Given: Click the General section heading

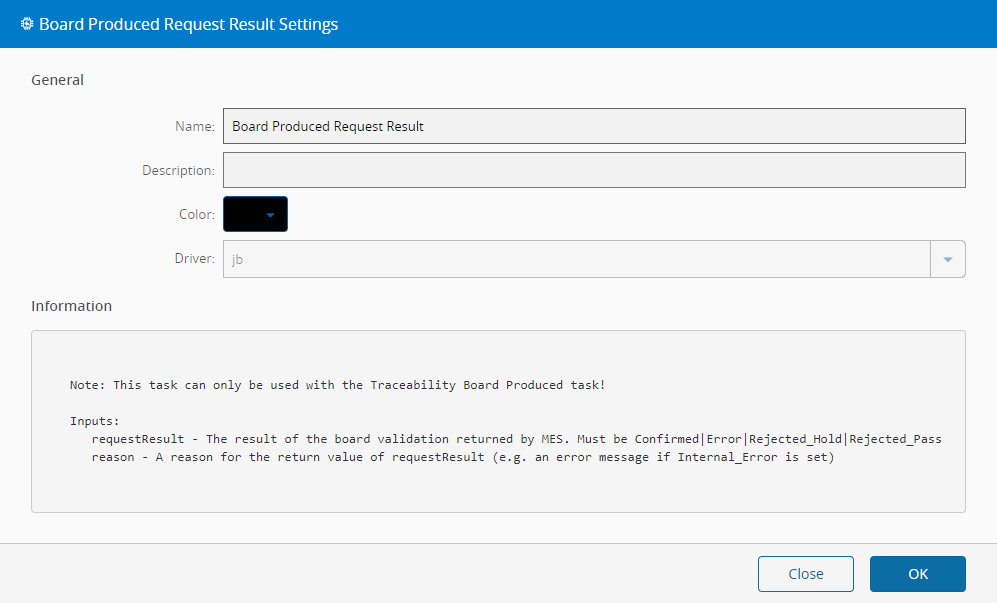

————

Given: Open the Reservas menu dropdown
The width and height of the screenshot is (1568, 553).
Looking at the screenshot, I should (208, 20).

————

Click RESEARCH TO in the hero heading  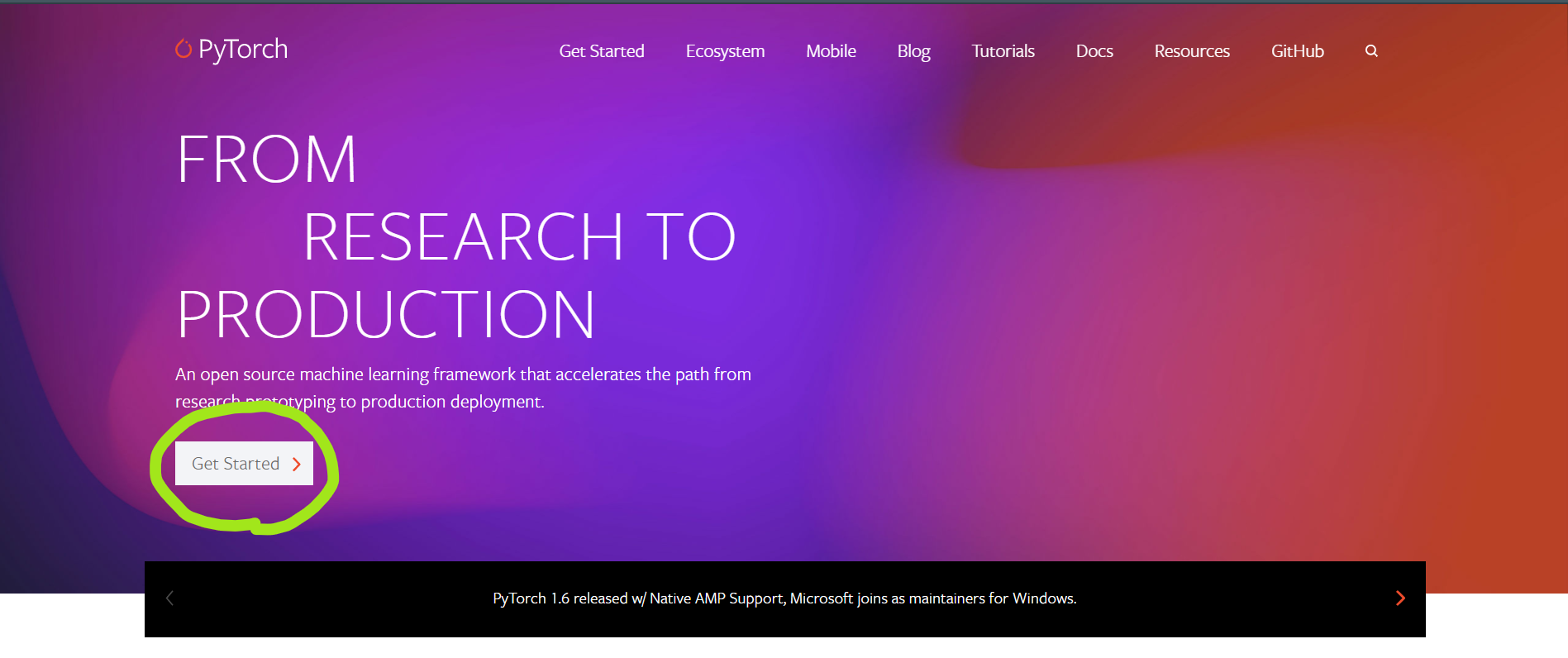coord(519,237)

————

> _What needs to be done_: Rewrite the stretch of material from the line containing "Given: Open the Reservas menu dropdown" through the line containing "Looking at the", changing "dropdown" to "drop-down list" and leaving everything else as it stands.

> _Written answer_:
Given: Open the Reservas menu drop-down list
The width and height of the screenshot is (1568, 553).
Looking at the screenshot, I should (208, 20).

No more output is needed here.